The taskforce engaged closely with many organisations, individuals and interest groups to shape the strategy. One imperative identified is candidate attraction and retention. They assessed the factors that influence the appeal of the industry, attachment to the work and organisations and developing well-targeted strategies that can be adopted to retain skilled people and attract new potential workforces.

Evidence gathered through the course of the taskforce’s work suggests that there are considerable challenges within the industry associated with high employee turnover, poor employee engagement and enablement, difficulty in attracting talent, undervalued jobs with poor market positioning, lack of workforce planning, casualisation of the workforce, leadership effectiveness gaps, capability gaps, career progression bottlenecks, ineffective recruitment, induction and on-boarding processes. These challenges are amplified outside major cities and metropolitan areas, particularly in remote rural settings.

Quite often I engage with aged care clients experiencing frustrations not able to attract talent.

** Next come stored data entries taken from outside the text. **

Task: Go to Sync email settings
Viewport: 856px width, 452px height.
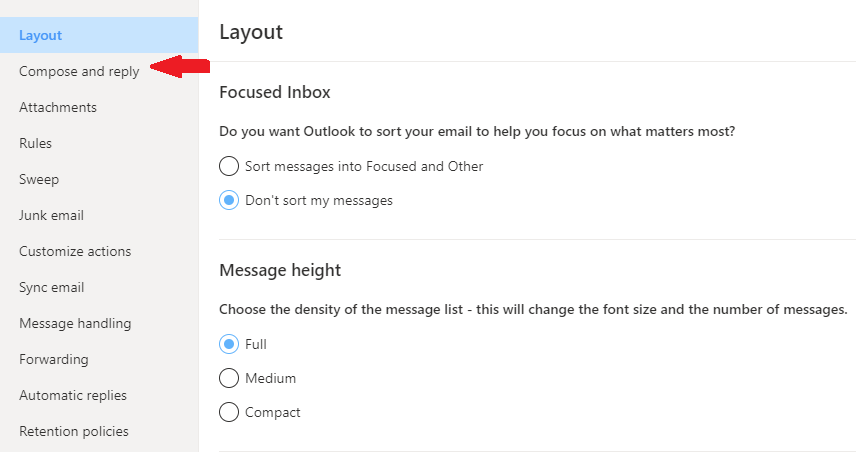Action: pos(51,288)
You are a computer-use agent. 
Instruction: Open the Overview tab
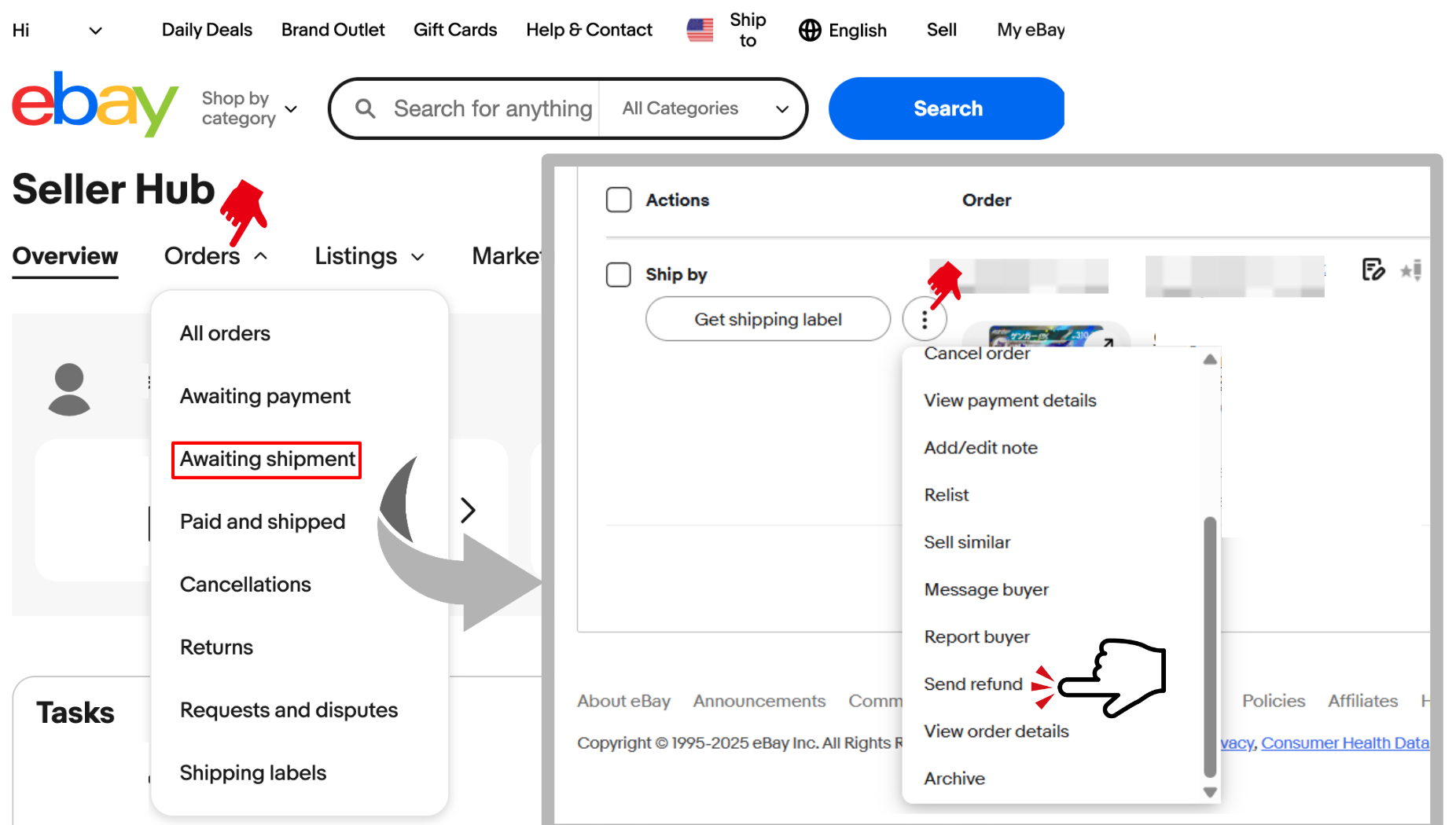[x=65, y=256]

Quite often open vacancies discussed are immediate. While the vacancy remains unfilled their organisation is unable to fulfil their promises to their clients. A workforce strategy should reflect future trends, not just the issues of today. The aged care sector needs consider the evolving expectations of their consumers, families, carers and local communities and ensure that it establishes the foundations for growing and enabling the current and future workforce. We often discuss our role as a sector specific recruitment agency in the pipeline management of the future workforce.

The 2018 Aged Care Workforce Strategy Taskforce strategy sets out 14 actions for the sector to change attitudes to caring, attract and retain a skilled aged care workforce, and ensure the workforce can meet aged care needs now and into the future. Included in the 14 actions is implementing new attraction and retention strategies for the workforce. As front-line recruiters abrs recommends consistent conversation and follow-up action on targeted recruitment strategies for specific groups to reinforce finding and retaining the right people with the right fit and keeping talented people.